Another question I have is why Burrito create an object key with a leading slash?
In every use of buckets we have in my company (GCS, IBM COS, MinIO, OVH Object Storage), the key does not start with a /.
Any thoughts?
@LucasMrqes I created a PR to fix my use case on S3 (tested on MinIO and IBM COS). https://github.com/padok-team/burrito/pull/378
Can you have a look on it please?
And also give an opinion on whether or not to keep the leading slash on keys.
Hi Seb, I think you're right; object key prefixes typically shouldn't contain a leading slash. (Perhaps @Alan-pad could confirm if there’s was a specific reason for adding it?)
If there's no valid reason for keeping the leading slash and everything works well across common object storage systems, I’d suggest we remove it entirely.
OK tell me, I'll update the MR without the feature flag.

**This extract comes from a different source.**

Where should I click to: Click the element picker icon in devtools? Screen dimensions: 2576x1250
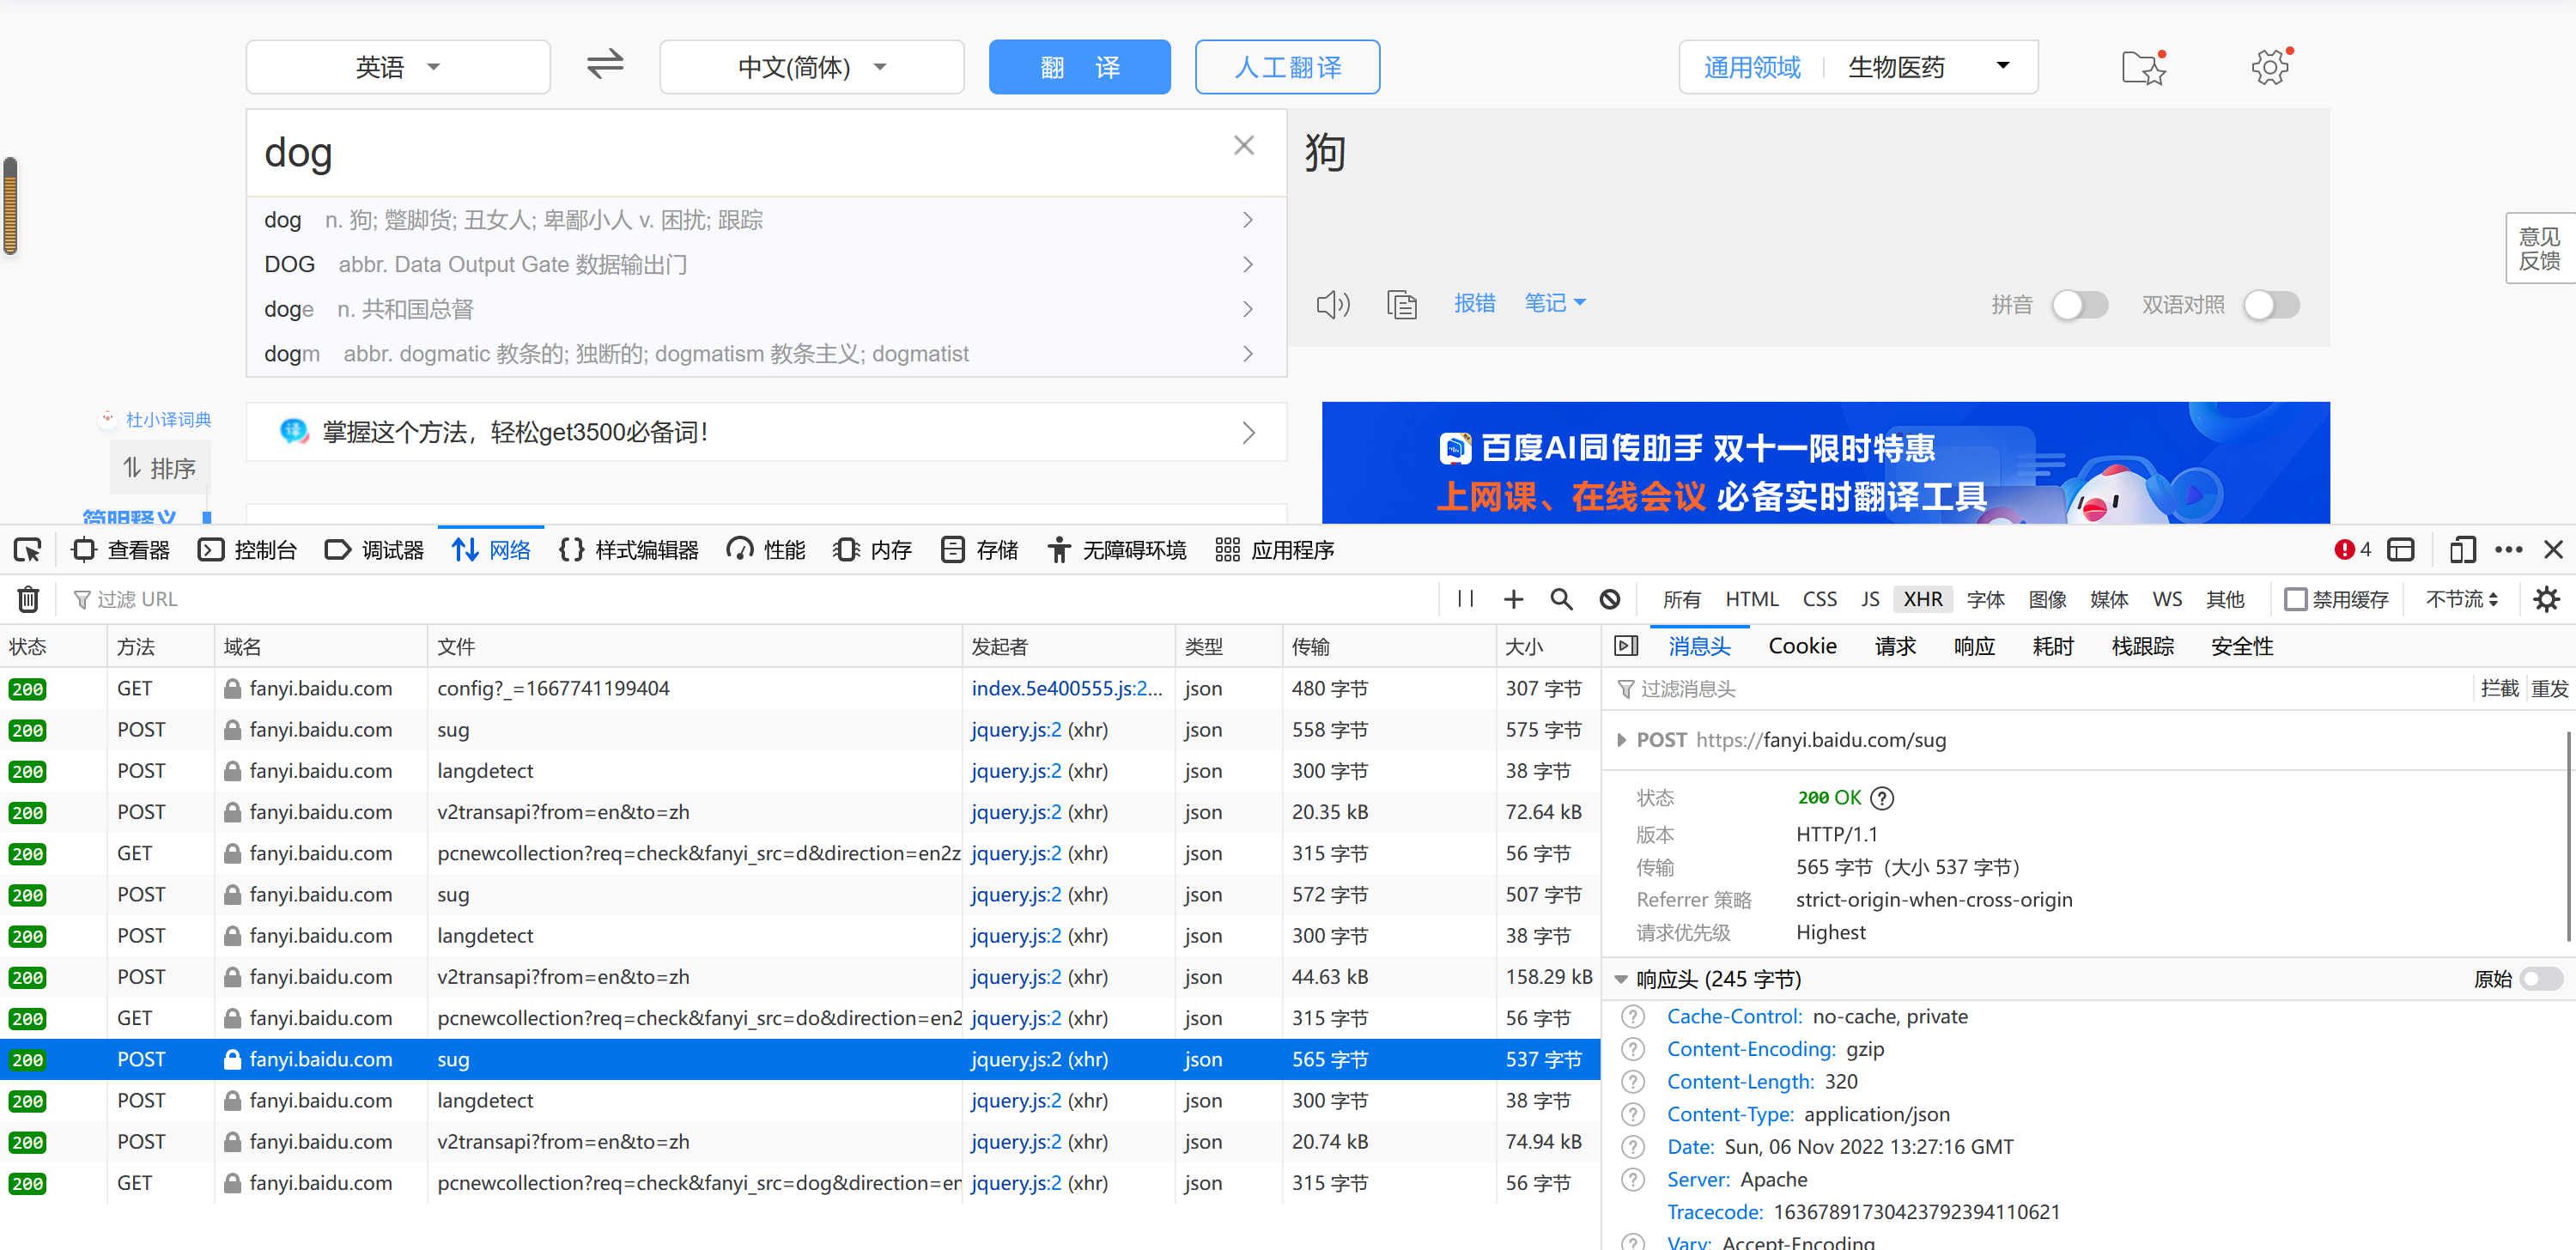[x=27, y=550]
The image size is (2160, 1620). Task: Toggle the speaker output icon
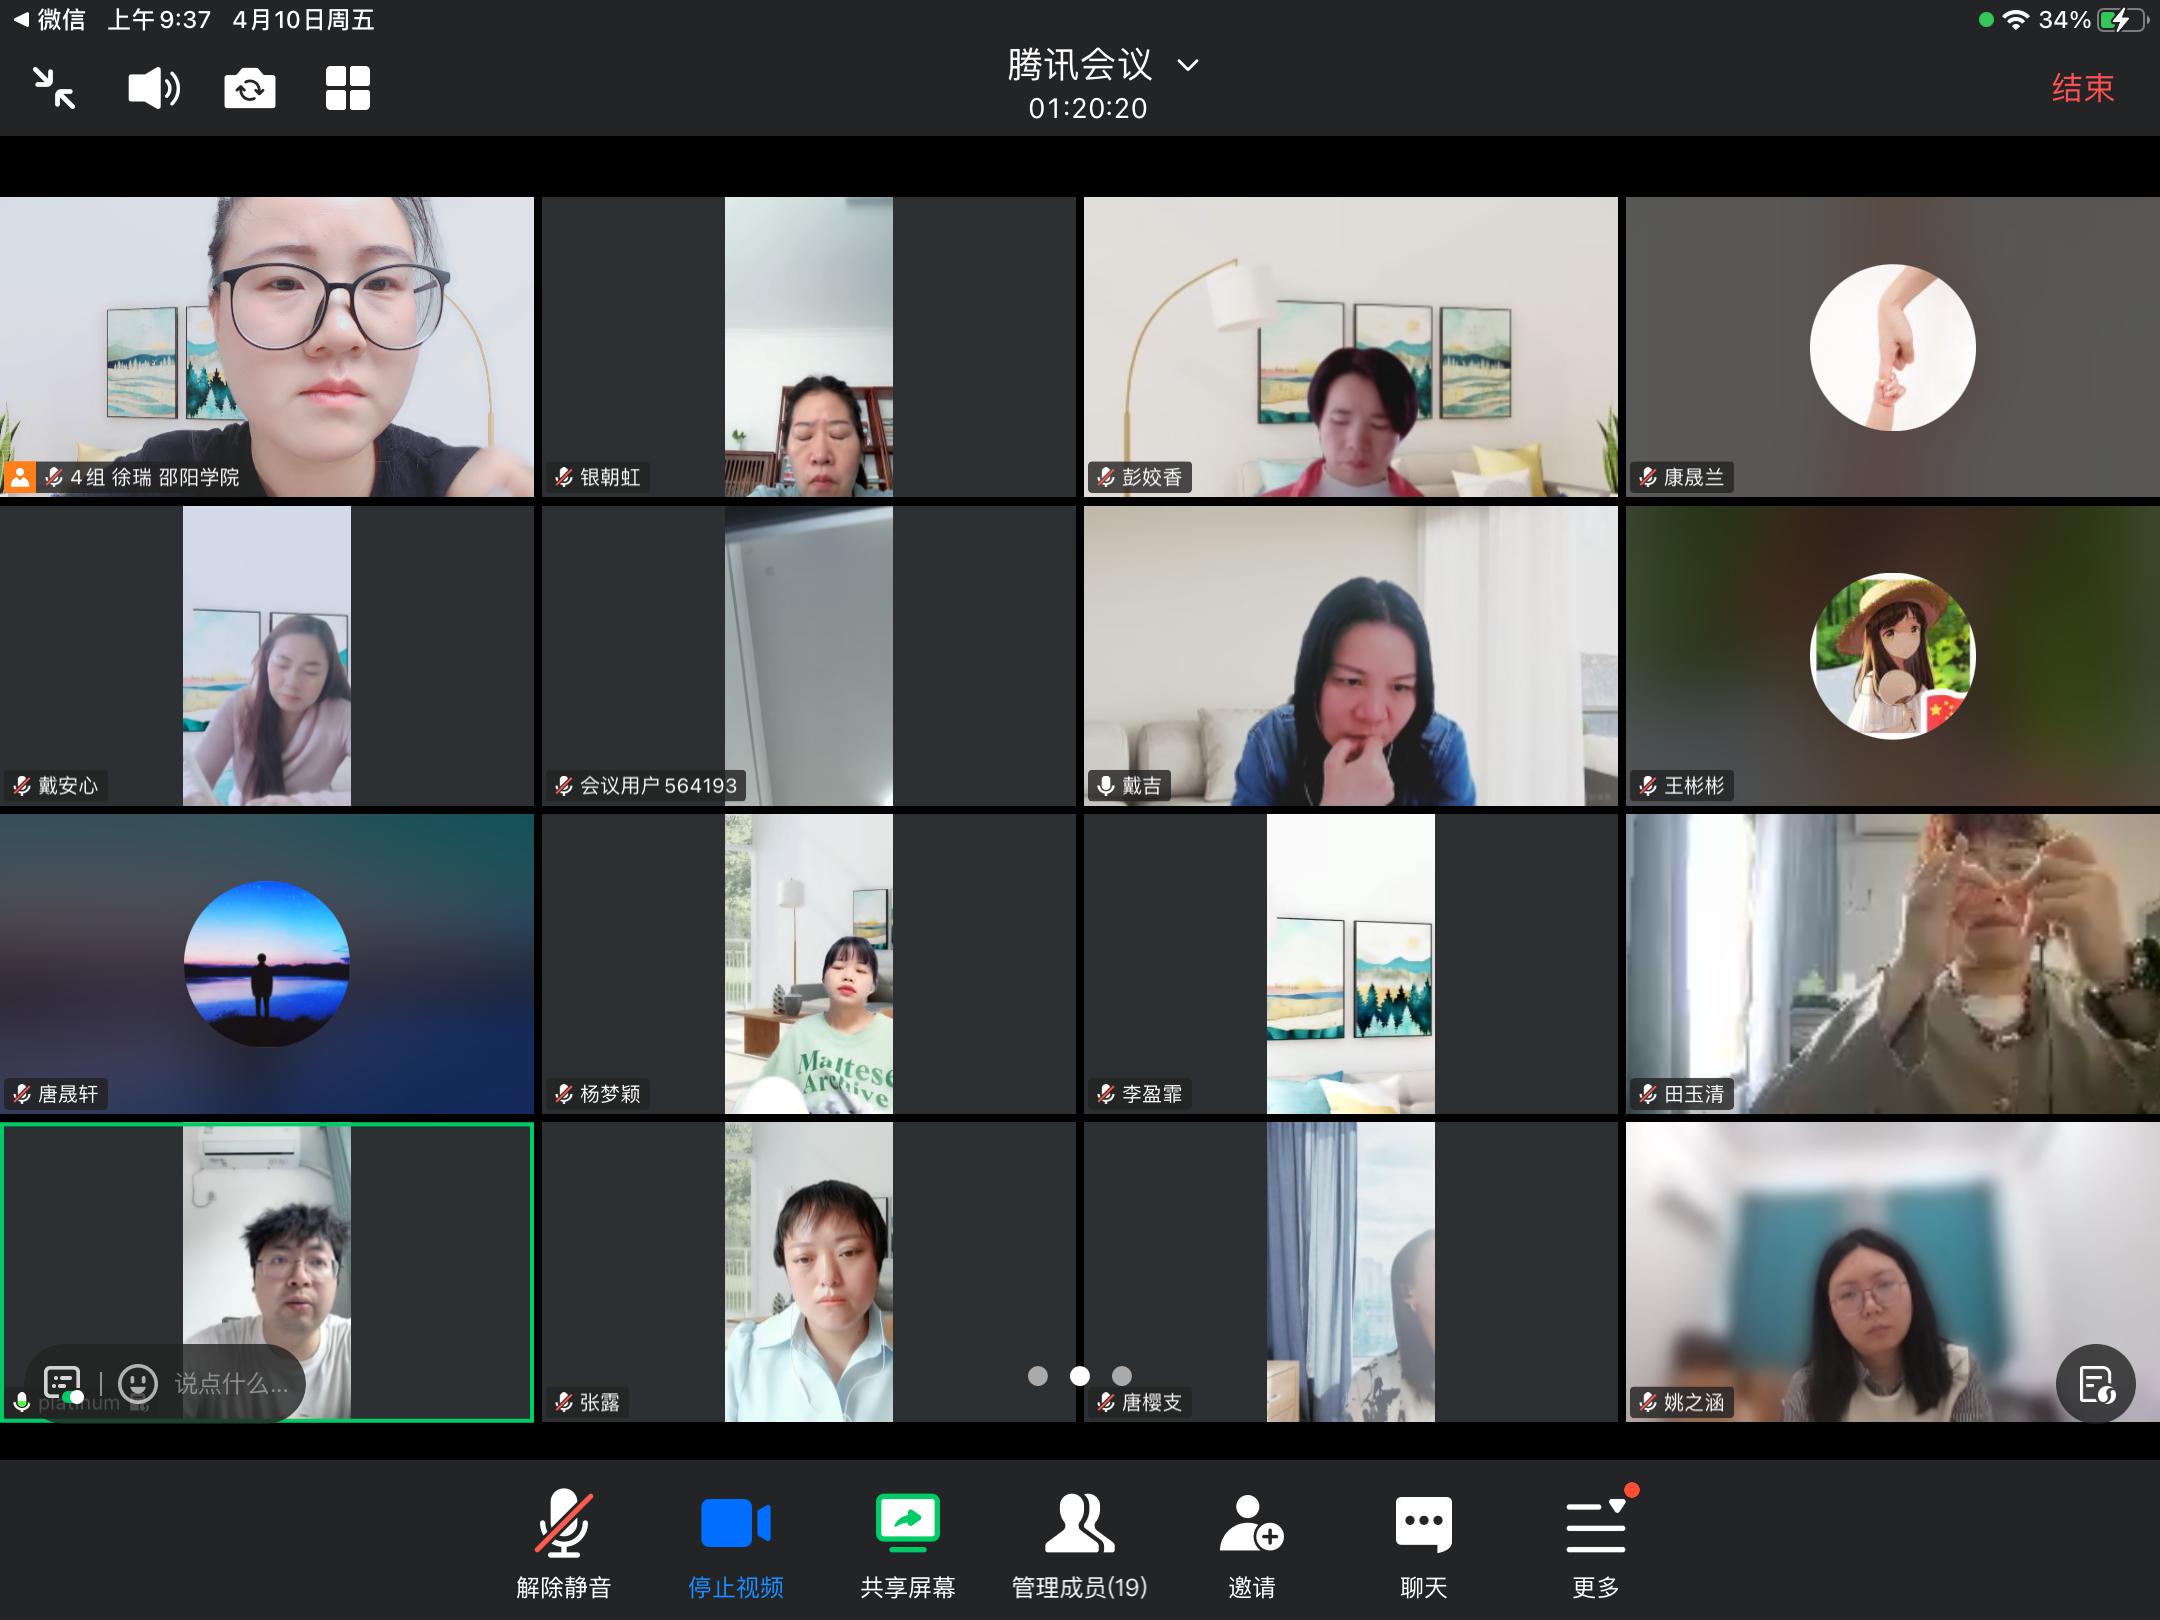(154, 88)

Or changing the default value?
I suggest we keep it simple and merge this PR that completely removes leading slashes: https://github.com/padok-team/burrito/pull/379 We’ll add a warning in the next release's changelog to copy data from ./ to .. before upgrading to not lose it.
I'm OK to keep it simple!
I added a review to the MR, le trailing slash is needed for S3 listing.